# ADW Launcher now free



## MedicJML (May 10, 2011)

This is pretty cool! Not perfection, but if you are like me and not excited about routing your Kindle, this is a option... No more carousel!!!

"You can download ADW Launcher for free at various app markets. Just make sure to get the newer version, 1.3.3.8. I downloaded a copy from over at 1Mobile, but I don’t like recommending that site because they make downloading too confusing. If you download from there make sure to select to “install from PC” to get the apk file."


----------



## Steph H (Oct 28, 2008)

Do you mean the EX version is now free, or are you just talking about the "lite" version that's been free?
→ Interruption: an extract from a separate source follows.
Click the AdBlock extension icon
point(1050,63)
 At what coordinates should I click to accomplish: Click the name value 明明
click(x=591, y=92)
And I don't know who you quoted who thinks downloading from 1mobile is confusing; it's easy peasy if you have the market app on your Fire.


----------



## Cyanide5000 (Aug 30, 2010)

I thought it was just the Lite version that was free?


----------



## MedicJML (May 10, 2011)

I believe it is the paid version that is now free, not positive though. I have my own wallpaper and my apps are on a desktop, that is what I want! It has a few glitches, books don't show but I can deal with it. Do a web search and read about it, mileage can vary...


----------



## Betsy the Quilter (Oct 27, 2008)

It seems to be the only one available on 1Mobile now?
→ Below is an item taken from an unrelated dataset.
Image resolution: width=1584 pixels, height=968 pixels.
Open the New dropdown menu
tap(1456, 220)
Maybe the paid one is only on Google Play?










And I've seldom had problems downloading form 1mobile whether doing directly from my Fire or using my iPad to save to my Dropbox.

Betsy
Sent from Killashandra, my Fire HD8.9 4G


----------



## Jesslyn (Oct 29, 2008)

MedicJML said:


> I believe it is the paid version that is now free, not positive though. I have my own wallpaper and my apps are on a desktop, that is what I want! It has a few glitches, books don't show but I can deal with it. Do a web search and read about it, mileage can vary...
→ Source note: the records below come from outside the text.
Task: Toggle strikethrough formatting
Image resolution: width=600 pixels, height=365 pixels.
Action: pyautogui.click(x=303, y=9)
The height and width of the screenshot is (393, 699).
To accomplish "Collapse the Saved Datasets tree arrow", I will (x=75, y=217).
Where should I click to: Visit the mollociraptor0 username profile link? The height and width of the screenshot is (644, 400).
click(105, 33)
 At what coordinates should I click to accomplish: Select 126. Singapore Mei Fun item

How did you change your wallpaper? That is the one thing I can't figure out. I'm rooted and have the ADW EX launcher


----------



## Betsy the Quilter (Oct 27, 2008)

Steph posted a link on how to do it in another thread, I'll find it. You had to install another app.

Back in a sec.

EDIT: Here it is:
http://www.kboards.com/index.php/topic,142778.0.html

Betsy


----------



## Hadou (Jun 1, 2011)

I always liked ADW on my phones.  Also was partial to LauncherPro.


----------